Michael Busch, a Physics & Astronomy graduate student, attended the event because he was inspired by Blasey Ford’s bravery.

“[Dr. Blasey Ford] risked her security and career to speak out about the trauma that she experienced, reliving the assault and speaking up against her assaulter because of a sense of civic duty,” he wrote in an email to The News-Letter. “I thought if she had the bravery to go to Washington DC, I could leave my office for 15 minutes and show the community that I support her.”

Senior Sophia Diodati, a student in the Anthropology class about vulnerability, wrote in an email to The News-Letter that the event’s silence was striking.
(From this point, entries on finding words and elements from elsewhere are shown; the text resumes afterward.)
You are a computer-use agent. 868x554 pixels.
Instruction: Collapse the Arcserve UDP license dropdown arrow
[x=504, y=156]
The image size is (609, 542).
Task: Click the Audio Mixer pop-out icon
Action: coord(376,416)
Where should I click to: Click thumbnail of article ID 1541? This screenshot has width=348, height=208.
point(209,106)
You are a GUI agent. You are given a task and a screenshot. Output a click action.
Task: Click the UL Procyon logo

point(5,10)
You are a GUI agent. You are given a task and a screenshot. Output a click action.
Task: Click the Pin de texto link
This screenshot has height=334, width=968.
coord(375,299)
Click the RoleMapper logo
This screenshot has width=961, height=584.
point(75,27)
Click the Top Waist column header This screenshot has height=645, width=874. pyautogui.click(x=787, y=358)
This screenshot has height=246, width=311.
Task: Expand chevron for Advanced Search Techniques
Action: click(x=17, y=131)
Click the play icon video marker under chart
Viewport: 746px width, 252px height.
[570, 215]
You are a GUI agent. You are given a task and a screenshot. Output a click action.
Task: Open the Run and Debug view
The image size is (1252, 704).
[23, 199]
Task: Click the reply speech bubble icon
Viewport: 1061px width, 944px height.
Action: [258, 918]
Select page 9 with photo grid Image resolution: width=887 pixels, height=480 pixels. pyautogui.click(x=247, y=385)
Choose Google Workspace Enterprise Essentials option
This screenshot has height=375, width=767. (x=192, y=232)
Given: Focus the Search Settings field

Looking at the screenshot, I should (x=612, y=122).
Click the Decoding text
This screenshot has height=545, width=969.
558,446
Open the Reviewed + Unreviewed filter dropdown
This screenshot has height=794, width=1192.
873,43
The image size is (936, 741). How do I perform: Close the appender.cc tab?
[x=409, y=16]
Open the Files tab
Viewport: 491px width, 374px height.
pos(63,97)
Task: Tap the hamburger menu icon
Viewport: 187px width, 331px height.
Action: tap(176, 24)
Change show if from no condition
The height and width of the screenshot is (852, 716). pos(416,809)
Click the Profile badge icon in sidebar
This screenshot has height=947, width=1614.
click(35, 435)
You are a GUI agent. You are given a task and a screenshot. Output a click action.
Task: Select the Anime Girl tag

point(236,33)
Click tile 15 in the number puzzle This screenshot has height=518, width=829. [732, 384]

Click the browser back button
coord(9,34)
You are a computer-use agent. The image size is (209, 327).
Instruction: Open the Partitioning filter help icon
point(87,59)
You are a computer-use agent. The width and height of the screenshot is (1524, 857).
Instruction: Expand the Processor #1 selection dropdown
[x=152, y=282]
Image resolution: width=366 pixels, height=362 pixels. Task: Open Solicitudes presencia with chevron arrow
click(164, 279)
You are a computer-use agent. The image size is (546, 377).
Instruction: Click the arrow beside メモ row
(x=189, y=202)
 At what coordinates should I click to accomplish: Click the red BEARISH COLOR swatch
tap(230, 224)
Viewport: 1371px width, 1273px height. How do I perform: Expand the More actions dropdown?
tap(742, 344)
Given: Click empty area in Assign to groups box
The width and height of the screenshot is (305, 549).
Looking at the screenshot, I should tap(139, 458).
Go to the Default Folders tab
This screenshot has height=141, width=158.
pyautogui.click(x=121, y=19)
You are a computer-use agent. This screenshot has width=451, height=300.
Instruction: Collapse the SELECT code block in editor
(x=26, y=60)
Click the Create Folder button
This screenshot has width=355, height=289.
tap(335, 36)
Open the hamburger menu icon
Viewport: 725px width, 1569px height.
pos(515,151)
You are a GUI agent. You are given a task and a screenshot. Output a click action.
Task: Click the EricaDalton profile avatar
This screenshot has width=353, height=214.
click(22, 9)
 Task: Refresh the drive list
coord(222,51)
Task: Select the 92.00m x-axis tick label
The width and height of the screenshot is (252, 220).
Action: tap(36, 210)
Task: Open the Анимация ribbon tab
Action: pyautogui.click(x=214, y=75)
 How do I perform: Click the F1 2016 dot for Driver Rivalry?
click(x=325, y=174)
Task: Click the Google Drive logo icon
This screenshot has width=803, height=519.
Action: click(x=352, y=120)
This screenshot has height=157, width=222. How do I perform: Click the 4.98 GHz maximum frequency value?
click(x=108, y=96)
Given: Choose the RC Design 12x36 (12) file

“What I find most moving is being able to get people talking without opening your mouth — that’s power,” she wrote. “It’s taking back this idea of ‘screaming into the void’ to reclaim yourself and your experiences.”

According to Katz, it was important to make public spaces safer for survivors because so much about reporting procedures made it increasingly challenging for survivors to come forward. She explained that Kavanaugh attended an elite university, Yale, and emphasized that universities like Hopkins needed to fight against the culture that chooses not to believe survivors.

Botzum agreed, adding that the biggest threat to security at the University was sexual violence. To her, the climate surrounding sexual violence at the University made this event particularly necessary.

“The OIE [Office of Institutional Equity], as a whole, has been a really ineffective service at achieving any kind of justice or outcome for any kind of results,” she said. “I know people who are rapists who are still going to school here.”

After community members finished making remarks, some remained behind to sit in a circle outside Gilman and continue to discuss themes that had been brought up at the event, including the power of collective action and acknowledging the privilege built into the history of an institution like Hopkins.

Diodati added that for her, the decision to attend the event and support Blasey Ford was simple.

“I attended because I believe her,” she wrote. “That does not happen enough.”